Synonymy: Terms with similar meanings will have similar representations in the concept space:

\[\text{sim}(t_i, t_j) = \frac{(V_k\Sigma_k)_i \cdot (V_k\Sigma_k)_j}{||(V_k\Sigma_k)_i|| \cdot ||(V_k\Sigma_k)_j||}\]

Polysemy: The reduced space can help disambiguate terms based on context:

\[\text{context}(t_i) = \sum_{j \in \text{docs}} u_{jk}\sigma_k v_{ik}\]

4.3.3 Choosing k

The optimal number of dimensions \(k\) can be chosen based on:

Fraction of total variance explained:

\[\frac{\sum_{i=1}^k \sigma_i^2}{\sum_{i=1}^r \sigma_i^2} \geq \theta\]

Rate of change in singular values:

\[\frac{\sigma_k - \sigma_{k+1}}{\sigma_k} \leq \epsilon\]

Code

def plot_explained_variance(s):
    total_var = (s**2).sum()
    cum_var = np.cumsum(s**2) / total_var
    
    plt.figure(figsize=(8, 4))
    plt.plot(range(1, len(s) + 1), cum_var, 'b-o')

> [The exercise]:
In the excerpt on reduced concept spaces, translate this sentence into Spanish: "Terms with similar meanings will have similar representations in the concept space".

> [Data extract]:
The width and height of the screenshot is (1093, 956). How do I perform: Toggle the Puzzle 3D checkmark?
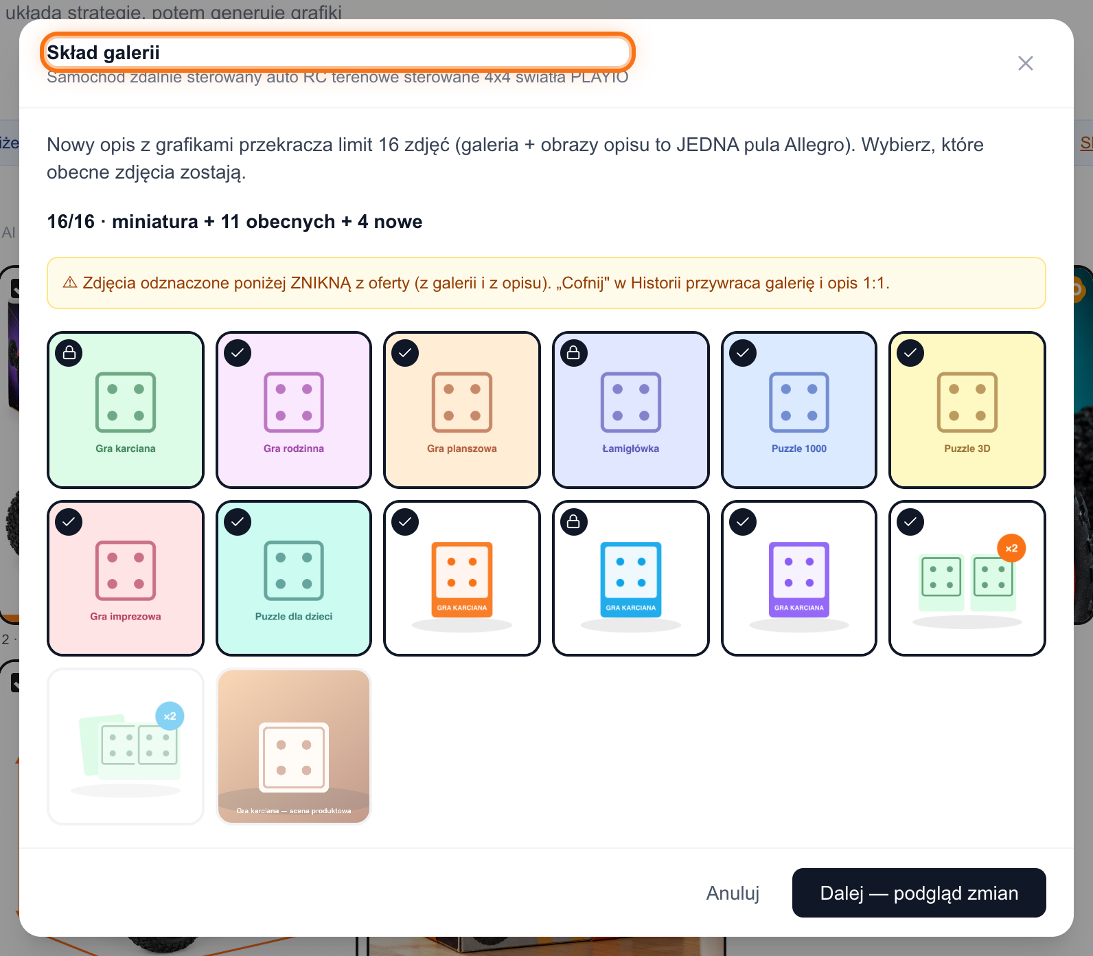[x=910, y=353]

> [Result of this exercise]:
Los términos con significados similares tendrán representaciones similares en el espacio conceptual.